[Start of Attachment]

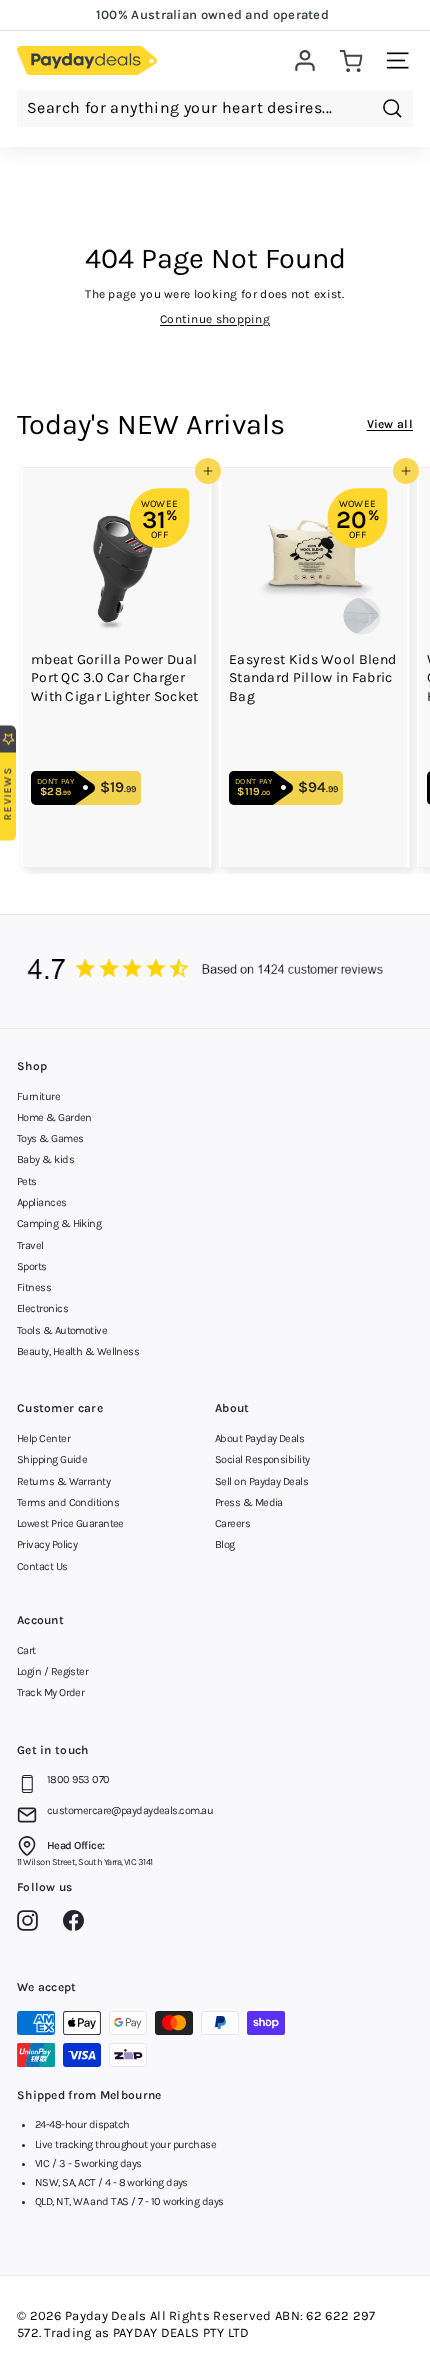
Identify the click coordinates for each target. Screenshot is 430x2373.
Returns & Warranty (63, 1481)
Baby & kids (45, 1159)
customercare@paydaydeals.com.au (130, 1810)
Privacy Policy (47, 1544)
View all (390, 424)
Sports (32, 1266)
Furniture (38, 1096)
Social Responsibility (262, 1459)
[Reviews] (215, 971)
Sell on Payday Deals (261, 1481)
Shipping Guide (52, 1459)
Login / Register (52, 1671)
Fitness (34, 1287)
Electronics (42, 1308)
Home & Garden (54, 1117)
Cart (26, 1650)
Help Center (43, 1438)
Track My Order (50, 1692)
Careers (232, 1523)
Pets (27, 1181)
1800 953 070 (78, 1779)
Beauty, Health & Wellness (78, 1351)
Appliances (42, 1202)
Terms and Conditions (68, 1502)
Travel (30, 1245)
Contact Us (42, 1566)
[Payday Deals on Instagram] (32, 1924)
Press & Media (249, 1502)
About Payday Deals (259, 1438)
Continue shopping (215, 319)
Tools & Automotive (62, 1330)
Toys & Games (50, 1138)
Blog (225, 1544)
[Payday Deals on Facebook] (78, 1924)
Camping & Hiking (59, 1223)
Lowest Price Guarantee (70, 1523)
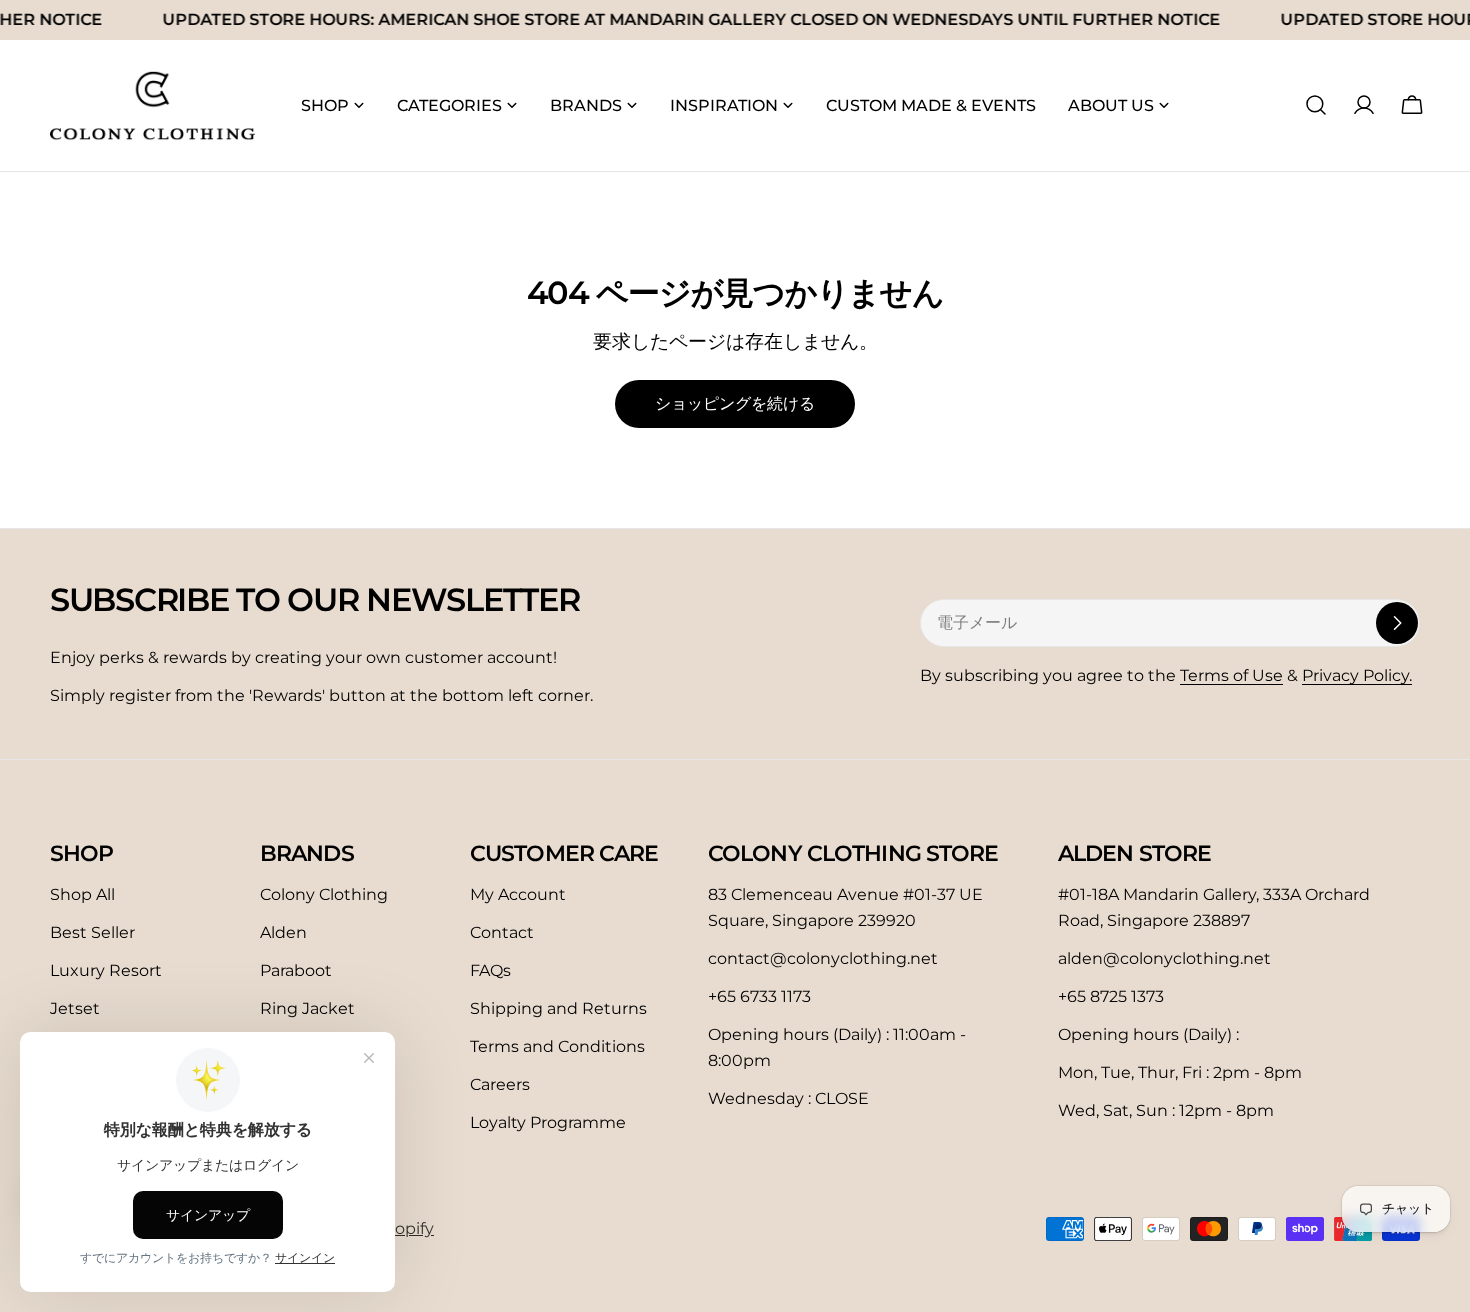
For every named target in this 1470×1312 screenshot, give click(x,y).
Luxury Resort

[End of Attachment]

- Task description -
Leave the pictures out and reproduce exactly the lines from the line with "customercare@paydaydeals.com.au (130, 1810)" to the end of the material above.

- Output -
customercare@paydaydeals.com.au (130, 1810)
Privacy Policy (47, 1544)
View all (390, 424)
Sports (32, 1266)
Furniture (38, 1096)
Social Responsibility (262, 1459)
[Reviews] (215, 971)
Sell on Payday Deals (261, 1481)
Shipping Guide (52, 1459)
Login / Register (52, 1671)
Fitness (34, 1287)
Electronics (42, 1308)
Home & Garden (54, 1117)
Cart (26, 1650)
Help Center (43, 1438)
Track My Order (50, 1692)
Careers (232, 1523)
Pets (27, 1181)
1800 953 070 (78, 1779)
Beauty, Health & Wellness (78, 1351)
Appliances (42, 1202)
Terms and Conditions (68, 1502)
Travel (30, 1245)
Contact Us (42, 1566)
[Payday Deals on Instagram] (32, 1924)
Press & Media (249, 1502)
About Payday Deals (259, 1438)
Continue shopping (215, 319)
Tools & Automotive (62, 1330)
Toys & Games (50, 1138)
Blog (225, 1544)
[Payday Deals on Facebook] (78, 1924)
Camping & Hiking (59, 1223)
Lowest Price Guarantee (70, 1523)
For every named target in this 1470×1312 screenshot, give click(x,y).
Luxury Resort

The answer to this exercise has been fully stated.